As such, it's not testosterone that "teaches" men "not to feel." Mostly, it's mothers who teach their boys not to express emotion (and they do so for very good reasons--unless you want to argue that most mothers are stupid, and I refuse to believe that).
As to your central question--what is the point of arguing what I am arguing? That's a completely fair question, but I am not sure how to respond to it. Here's what I told bostonbean in another thread:
I don't deny that education and condemnation are useful tools for shaping social norms and even government policy, but neither of those strategies will get more men to vote for Democrats. Too many men (and the women who love them) vote against their best interests, and that's what I am trying to change. That's also why I need different strategies than the ones you are comfortable with. Condemnation and education, from what I can tell, push many people into the waiting arms of organizations aligned with the Republican Party (i.e. the masculinist NRA and patriarchal fundamentalist Christianity). It's time for new strategies.
http://www.democraticunderground.com/?com=view_post&forum=1002&pid=5005385
That's my purpose.
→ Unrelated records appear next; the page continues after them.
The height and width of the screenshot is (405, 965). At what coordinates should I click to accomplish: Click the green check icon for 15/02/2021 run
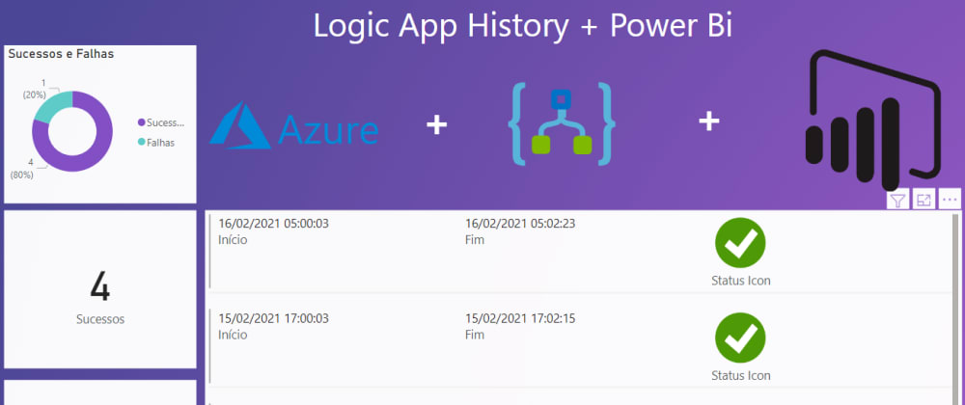pos(740,338)
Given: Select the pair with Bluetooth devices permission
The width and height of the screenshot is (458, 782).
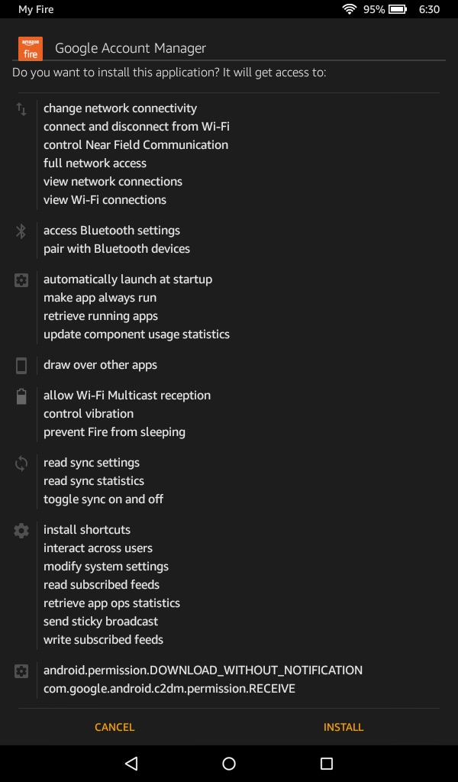Looking at the screenshot, I should point(117,249).
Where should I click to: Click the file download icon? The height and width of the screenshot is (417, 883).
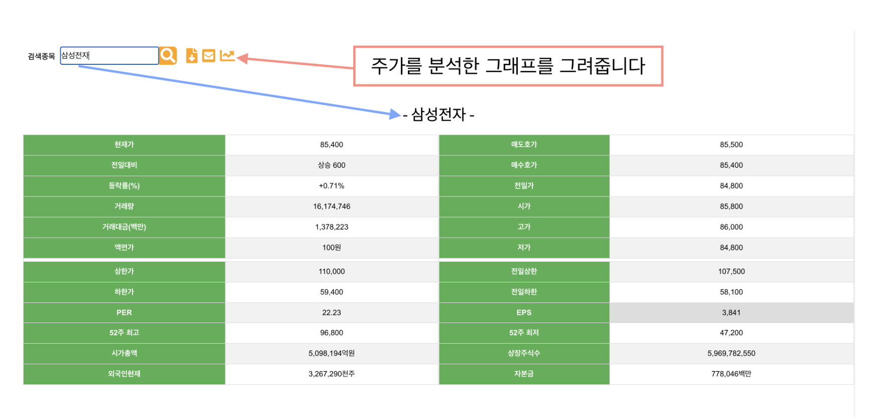point(192,55)
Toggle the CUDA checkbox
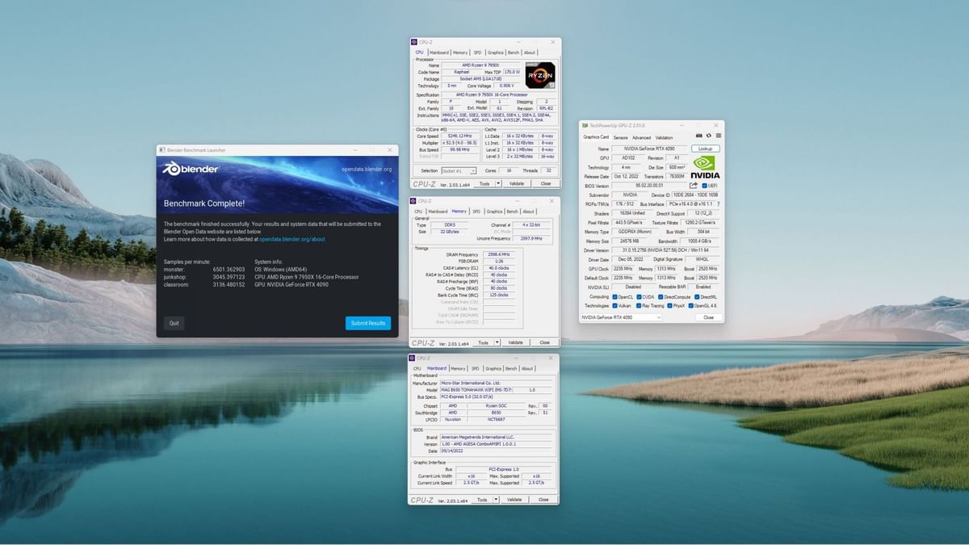The height and width of the screenshot is (545, 969). coord(639,297)
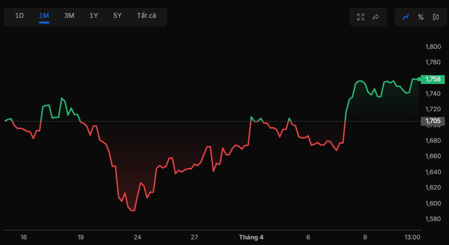This screenshot has width=449, height=245.
Task: Expand the chart to fullscreen
Action: (361, 17)
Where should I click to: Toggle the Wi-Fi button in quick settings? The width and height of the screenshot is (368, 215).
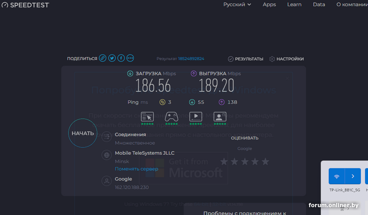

Condemnation and education work well on children, and it's not surprising to me that many women fall back on those strategies (as they do most of the childrearing), but those strategies fail to persuade adults because those strategies are condescending.
All that said (and I have laid out my premises for you in the hope of creating understanding), rather than my searching for what you describe as "the actual problem," would you be so kind as to tell me what you think "the actual problem" is? I would appreciate it if you did.